Si bien el caso tuvo interés mediático por el perfil político de Cifuentes, lo cierto es que tras él había una trama corrupta manejada por el catedrático Enrique Álvarez Conde, que desde el Instituto de Derecho Público obraba con una independencia propia de una empresa lucrativa al amparo de una universidad pública. Parece claro que las personas beneficiarias de sus prebendas (Cifuentes, Casado, Montón) ostentaban relevantes cargos políticos, lo cual les eximía de asistencia y exámenes. Algo que no sucedía con otros estudiantes de perfil estándar y cuyas declaraciones dieron la clave para probar que los “ilustres” nunca fueron vistos en las aulas de la URJC ni entregaron trabajos de las materias. La muerte de Álvarez Conde por enfermedad en 2019 impidió que llegara a juicio, pero no ha disipado la oscura sombra que planea sobre la universidad madrileña. ¿Cuántos Másteres repartió? ¿A cambio de qué? ¿Por qué la URJC nunca hizo una inspección? Es vergonzoso y profundamente injusto para quienes estudian en ella ver manchada su reputación por semejante tinglado, más propio del hampa que de la educación superior.

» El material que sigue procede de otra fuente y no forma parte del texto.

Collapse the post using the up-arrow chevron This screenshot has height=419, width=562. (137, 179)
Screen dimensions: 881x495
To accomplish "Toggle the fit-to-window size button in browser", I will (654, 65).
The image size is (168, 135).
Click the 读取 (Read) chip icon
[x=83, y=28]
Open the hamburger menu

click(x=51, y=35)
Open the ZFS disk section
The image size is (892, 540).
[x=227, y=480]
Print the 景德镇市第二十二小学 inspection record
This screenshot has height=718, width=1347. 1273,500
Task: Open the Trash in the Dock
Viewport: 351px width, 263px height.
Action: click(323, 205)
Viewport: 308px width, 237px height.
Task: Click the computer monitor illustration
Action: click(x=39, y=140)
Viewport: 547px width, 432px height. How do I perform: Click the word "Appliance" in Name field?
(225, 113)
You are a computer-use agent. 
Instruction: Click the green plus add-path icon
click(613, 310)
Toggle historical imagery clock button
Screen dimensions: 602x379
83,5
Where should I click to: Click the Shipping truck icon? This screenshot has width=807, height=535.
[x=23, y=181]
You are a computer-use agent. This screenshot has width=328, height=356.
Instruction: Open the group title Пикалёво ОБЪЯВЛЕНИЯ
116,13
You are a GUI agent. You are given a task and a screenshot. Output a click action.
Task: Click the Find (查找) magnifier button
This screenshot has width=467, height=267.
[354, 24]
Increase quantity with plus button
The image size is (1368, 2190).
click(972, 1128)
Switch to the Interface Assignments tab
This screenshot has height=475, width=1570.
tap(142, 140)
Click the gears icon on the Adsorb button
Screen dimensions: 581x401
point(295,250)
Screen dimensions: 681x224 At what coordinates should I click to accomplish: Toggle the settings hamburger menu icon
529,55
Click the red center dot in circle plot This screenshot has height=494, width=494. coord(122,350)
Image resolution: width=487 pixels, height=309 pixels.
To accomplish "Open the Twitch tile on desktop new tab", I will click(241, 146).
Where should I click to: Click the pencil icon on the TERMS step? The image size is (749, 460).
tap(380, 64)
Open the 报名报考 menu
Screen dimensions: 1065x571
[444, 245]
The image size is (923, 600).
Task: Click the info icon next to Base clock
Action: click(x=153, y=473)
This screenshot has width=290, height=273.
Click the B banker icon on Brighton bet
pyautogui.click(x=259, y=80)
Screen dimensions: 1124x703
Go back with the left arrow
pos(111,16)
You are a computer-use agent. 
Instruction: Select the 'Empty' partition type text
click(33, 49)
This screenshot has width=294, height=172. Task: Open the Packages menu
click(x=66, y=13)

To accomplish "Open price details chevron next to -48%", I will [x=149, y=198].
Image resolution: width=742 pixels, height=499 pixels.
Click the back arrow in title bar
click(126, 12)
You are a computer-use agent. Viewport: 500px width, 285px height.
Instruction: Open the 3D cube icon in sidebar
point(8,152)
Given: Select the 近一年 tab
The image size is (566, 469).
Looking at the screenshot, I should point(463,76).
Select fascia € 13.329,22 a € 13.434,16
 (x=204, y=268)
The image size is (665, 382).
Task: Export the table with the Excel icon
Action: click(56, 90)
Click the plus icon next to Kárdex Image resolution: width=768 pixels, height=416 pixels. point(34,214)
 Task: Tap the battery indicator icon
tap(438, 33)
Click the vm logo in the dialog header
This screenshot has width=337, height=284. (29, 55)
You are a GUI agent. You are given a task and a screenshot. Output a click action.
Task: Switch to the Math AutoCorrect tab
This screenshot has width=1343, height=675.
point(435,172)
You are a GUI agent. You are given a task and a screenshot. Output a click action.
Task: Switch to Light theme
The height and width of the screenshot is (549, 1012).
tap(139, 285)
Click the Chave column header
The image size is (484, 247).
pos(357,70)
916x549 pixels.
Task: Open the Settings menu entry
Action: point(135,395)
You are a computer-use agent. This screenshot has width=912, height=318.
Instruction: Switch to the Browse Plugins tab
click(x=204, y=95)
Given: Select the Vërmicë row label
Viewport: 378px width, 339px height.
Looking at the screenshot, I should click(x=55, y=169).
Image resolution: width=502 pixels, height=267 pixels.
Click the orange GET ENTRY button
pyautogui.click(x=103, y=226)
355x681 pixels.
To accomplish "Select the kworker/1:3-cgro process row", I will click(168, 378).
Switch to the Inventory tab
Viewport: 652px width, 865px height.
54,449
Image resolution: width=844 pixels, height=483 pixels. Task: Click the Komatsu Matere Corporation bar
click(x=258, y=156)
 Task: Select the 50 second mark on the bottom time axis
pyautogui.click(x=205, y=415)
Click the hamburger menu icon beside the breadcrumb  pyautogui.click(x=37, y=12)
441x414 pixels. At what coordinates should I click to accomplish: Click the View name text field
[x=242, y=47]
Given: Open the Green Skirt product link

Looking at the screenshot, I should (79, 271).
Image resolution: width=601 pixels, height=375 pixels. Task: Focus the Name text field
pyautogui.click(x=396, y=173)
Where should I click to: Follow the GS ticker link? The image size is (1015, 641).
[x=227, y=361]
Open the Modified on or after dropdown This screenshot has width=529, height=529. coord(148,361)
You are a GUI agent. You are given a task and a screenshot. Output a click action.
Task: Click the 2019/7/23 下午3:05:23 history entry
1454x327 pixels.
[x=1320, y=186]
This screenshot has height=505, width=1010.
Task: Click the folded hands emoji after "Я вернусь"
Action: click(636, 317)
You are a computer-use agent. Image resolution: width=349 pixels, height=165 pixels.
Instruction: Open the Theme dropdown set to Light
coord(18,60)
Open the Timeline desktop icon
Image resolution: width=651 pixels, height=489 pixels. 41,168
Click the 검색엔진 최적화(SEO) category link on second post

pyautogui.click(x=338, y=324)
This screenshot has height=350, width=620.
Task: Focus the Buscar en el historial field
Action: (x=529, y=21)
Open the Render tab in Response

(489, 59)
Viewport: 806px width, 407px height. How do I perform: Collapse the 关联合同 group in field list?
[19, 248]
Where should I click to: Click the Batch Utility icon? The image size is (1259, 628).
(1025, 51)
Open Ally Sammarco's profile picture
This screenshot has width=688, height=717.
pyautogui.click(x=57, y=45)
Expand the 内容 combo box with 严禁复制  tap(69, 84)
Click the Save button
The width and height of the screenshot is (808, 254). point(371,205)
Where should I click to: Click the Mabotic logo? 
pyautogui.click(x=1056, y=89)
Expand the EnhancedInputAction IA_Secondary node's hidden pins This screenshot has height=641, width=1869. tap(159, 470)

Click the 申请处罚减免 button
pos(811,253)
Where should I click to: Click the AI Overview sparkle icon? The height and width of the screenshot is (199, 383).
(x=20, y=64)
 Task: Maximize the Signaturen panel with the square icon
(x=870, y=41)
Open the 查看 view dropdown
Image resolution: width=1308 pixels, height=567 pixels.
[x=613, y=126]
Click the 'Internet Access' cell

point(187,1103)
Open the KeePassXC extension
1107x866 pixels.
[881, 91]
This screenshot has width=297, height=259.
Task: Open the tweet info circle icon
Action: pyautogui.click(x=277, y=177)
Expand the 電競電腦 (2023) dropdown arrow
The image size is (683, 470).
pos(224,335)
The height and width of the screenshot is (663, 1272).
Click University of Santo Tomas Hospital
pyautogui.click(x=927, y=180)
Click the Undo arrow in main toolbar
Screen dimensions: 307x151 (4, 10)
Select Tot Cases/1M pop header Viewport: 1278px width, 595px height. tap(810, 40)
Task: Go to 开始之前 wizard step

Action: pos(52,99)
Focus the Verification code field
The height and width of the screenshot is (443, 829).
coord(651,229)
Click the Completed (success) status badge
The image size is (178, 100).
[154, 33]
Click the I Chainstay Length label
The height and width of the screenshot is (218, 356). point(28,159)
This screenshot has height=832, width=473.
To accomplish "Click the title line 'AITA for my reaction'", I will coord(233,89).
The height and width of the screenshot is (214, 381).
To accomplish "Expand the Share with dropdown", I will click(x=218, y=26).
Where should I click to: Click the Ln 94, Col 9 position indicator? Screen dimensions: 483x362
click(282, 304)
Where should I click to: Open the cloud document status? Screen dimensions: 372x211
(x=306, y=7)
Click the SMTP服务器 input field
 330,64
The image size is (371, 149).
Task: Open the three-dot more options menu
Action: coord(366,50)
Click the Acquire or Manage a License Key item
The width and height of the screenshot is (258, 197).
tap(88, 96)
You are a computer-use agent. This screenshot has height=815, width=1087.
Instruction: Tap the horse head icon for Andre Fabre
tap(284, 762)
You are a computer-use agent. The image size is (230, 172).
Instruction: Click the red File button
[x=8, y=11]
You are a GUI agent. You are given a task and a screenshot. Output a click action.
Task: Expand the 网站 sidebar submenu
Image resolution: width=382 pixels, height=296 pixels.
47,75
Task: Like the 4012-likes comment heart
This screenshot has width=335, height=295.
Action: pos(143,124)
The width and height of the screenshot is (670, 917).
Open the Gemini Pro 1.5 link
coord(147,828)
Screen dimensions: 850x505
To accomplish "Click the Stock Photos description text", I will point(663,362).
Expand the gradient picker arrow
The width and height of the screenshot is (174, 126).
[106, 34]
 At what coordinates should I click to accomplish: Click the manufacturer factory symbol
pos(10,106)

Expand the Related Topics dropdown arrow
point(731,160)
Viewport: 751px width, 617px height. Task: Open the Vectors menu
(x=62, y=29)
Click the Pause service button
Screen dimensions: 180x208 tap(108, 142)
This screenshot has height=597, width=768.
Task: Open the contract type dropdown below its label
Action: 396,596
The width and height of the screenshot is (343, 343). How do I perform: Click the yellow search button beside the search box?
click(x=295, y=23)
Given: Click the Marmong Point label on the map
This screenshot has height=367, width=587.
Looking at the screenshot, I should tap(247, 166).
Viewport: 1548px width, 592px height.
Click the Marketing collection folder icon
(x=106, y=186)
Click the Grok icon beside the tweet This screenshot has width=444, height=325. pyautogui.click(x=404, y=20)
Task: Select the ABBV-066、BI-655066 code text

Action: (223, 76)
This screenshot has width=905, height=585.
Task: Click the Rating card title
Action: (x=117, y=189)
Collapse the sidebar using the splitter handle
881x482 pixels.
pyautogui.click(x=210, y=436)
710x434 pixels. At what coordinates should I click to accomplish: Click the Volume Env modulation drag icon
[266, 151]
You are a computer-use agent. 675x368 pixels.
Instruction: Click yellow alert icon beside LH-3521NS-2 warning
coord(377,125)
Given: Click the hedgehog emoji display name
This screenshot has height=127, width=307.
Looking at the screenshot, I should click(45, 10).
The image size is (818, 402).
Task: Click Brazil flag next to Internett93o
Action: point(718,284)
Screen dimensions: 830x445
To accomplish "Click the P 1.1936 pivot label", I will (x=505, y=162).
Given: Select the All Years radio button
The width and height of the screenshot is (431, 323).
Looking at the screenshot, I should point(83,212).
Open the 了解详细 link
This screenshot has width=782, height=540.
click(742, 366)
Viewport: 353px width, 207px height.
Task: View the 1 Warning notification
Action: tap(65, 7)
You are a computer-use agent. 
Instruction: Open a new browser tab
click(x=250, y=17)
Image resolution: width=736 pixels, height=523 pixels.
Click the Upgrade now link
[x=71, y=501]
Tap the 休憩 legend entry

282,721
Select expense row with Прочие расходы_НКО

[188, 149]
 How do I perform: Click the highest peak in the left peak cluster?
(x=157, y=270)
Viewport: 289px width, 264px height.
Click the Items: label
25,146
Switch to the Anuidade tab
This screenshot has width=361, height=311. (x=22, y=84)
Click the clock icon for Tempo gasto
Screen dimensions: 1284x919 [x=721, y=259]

3. ¿Qué enseña este caso a miles de estudiantes universitarios?
He dejado para el final la pregunta que pone bajo sospecha injustificada la labor de muchos y muchas docentes que sí hacemos las cosas bien. La juventud que hoy pisa ilusionada mi aula ha nacido entre 2000 y 2002, se ha criado con Internet y no concibe tomar apuntes a mano. Con sentencias como esta, resulta hasta lógico que aspire a ser youtuber con domicilio fiscal en Andorra antes que a ejercer su profesión por un sueldo ¿digno? tras estudiar durante años. Es frustrante y descorazonador para todos los involucrados en el proceso de enseñar. ¿Tiene algún sentido seguir peleando para que los chicos y chicas aprendan a pensar, para que desarrollen la empatía, pedirles que se esfuercen? Aunque la justicia y el día a día nos lo ponen muy difícil, yo quiero seguir creyendo que sí. Porque sin Humanidades no hay humanos, solo seres que consumen. Y esta es la grandeza de la educación: convertir en personas a quienes no son más que promesas. Se lo debemos, con pandemia y sin ella. Desde mi aula y desde este rinconcito web llamado Docendo Discitur seguiré contribuyendo a que así sea.